Kurzbericht aus Bosnien

Danko und seine Frau Ljiliana wurden durch die Krise hart getroffen. Das Büro und der Schulraum bleiben fast ganz leer. Ein Büro-Mitarbeiter kommt um das wichtigste zu erledigen. Trotzdem geht die Arbeit weiter. Ljiliana sitzt im „Schulzimmer“, jeweils mit einem oder zwei Kindern um ihnen bei den Aufgaben zu helfen, alle Schüler „müssten“ einen Computer oder Tablet haben, aber wer kann sich das leisten? und wie soll das bei Familien mit 3 und mehr Kindern gehen? Wer gar nichts hat, darf ins Schulzimmer kommen und dort die Geräte nutzen, wer zuhause ein Telefon oder ein Tablet hat, dem Helfen Ljiliana am Telefon oder via Skype weiter. Zwei ältere Teenager gestallten jeweils ein Jugendprogramm, wo sie vor der Handy-Kamera eine interessante Geschichte aus der Bibel erzählen, spiele machen und so weiter.

Danko kümmert sich um die Versorgung der Männer in der Rehabilitationsstation in den Bergen. Fast jeden Tag fährt er dahin, um die Lebensmittel zu bringen, welche auf dem kleinen Bauernhof nicht selber produziert werden können und um die Männer zu ermutigen, jetzt nicht auf zu geben, sondern dran zu bleiben.

Liebe Freunde von ’Gemeinsam Helfen’

Durch die Corona-Krise mussten wir den Betrieb des Secondhand-Shop und der Werkstatt, um die Möbel und Kleider aufzubereiten, einstellen. Wir dürfen weder arbeiten noch verkaufen.

Die humanitären Aufgaben dürfen wir jedoch fortsetzen.

In unserer Suppenküche kochen wir weiterhin Mahlzeiten und liefern diese an unsere Bedürftigen nach Hause. Zusätzlich liefern wir täglich rund 120 Lebensmittel- und Hygienepakete an Familien mit Kindern (Bosnier und Roma).

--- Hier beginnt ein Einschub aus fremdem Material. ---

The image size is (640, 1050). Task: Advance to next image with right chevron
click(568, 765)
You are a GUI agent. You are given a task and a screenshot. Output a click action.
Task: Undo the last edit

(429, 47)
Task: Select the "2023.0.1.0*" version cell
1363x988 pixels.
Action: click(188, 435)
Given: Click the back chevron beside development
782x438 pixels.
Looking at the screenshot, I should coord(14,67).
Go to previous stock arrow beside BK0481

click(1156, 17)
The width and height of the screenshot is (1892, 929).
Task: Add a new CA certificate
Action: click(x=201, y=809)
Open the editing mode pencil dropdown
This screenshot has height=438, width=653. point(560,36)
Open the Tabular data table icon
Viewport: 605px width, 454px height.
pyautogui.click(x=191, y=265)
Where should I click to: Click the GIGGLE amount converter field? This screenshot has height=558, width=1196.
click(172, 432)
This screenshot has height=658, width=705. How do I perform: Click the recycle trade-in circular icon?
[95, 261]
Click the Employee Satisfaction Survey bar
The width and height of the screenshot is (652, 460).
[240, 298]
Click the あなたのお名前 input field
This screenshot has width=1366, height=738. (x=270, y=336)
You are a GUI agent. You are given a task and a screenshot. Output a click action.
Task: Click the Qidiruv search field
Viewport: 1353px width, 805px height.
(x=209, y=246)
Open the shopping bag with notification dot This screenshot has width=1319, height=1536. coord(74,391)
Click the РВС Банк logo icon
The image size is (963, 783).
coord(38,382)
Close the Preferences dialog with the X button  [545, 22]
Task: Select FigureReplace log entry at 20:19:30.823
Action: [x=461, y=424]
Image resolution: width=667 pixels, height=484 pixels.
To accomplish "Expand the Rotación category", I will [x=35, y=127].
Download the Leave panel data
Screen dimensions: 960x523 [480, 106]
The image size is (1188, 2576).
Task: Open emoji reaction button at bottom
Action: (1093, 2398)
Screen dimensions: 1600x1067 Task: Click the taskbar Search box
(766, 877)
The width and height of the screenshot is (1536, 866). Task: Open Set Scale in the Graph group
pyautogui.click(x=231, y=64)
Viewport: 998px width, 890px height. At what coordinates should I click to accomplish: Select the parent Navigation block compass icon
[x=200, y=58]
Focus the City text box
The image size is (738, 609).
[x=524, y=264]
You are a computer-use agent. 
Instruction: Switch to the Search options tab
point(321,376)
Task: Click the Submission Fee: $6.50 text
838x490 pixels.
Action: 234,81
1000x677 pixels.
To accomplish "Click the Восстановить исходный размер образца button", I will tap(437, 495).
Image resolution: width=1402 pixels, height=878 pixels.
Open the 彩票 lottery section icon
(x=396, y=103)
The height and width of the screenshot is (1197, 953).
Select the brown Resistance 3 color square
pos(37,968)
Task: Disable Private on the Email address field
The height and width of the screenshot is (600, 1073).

Das Sucht-Rehabilitationszentrum arbeitet weiter wie bisher. Das ist deshalb möglich, weil sie bereits in einer Art Isolation oben auf dem Berg leben. Derzeit leben dort acht Bewohner zusammen.

Die Arbeit mit Kindern (80 Kinder) wird fortgesetzt, aber nicht mehr in unserem Büro, sondern über das Internet. Auch unsere Gottesdienste sind nicht mehr möglich, da Versammlungen verboten sind. Aber da konnten wir uns mit einfachen Mitteln gut einrichten.

Wir grüssen euch ganz herzlich

Familie Danko & Lilliana Malesevic

Lilliana ist täglich mit dem Kleinbus unterwegs, um die Kinder abzuholen, Lebensmittel zu beschaffen und Hilfsbedürftige zum Arzt oder ins Spital zu bringen. Wenn sie nicht gerade am Fahren ist hilft sie den Kindern bei den Hausaufgaben in Sprache und Mathematik.

Liliana unterstützt ihren Mann Danko und organisiert den Haushalt mit den zehn Kindern. Es wohnen bereits nicht mehr alle Zuhause, drei von ihnen studieren in der Hauptstadt.

Die Arbeit mit den zehn Kindern wie auch die Sorge um ehemalige Alkohol- und Drogensüchtige nehmen viel Zeit in Anspruch. Doch es lohnt sich, denn aus den eigenen Kindern entwickeln sich hilfsbereite Mitarbeiter. Jene, welche die ReHa-Zeit erfolgreich abgeschossen haben, werden treue Mitarbeiter. So geschehen wertvolle Transformationen. Aus ehemals Hilfsbedürftigen werden Menschen, welche anderen Zeit und Anteilnahme schenken und auch ihre Fähigkeiten einsetzen! Weiteren Menschen wird geholfen, weil jene, die Hilfe empfingen, sich in andere Menschen investieren.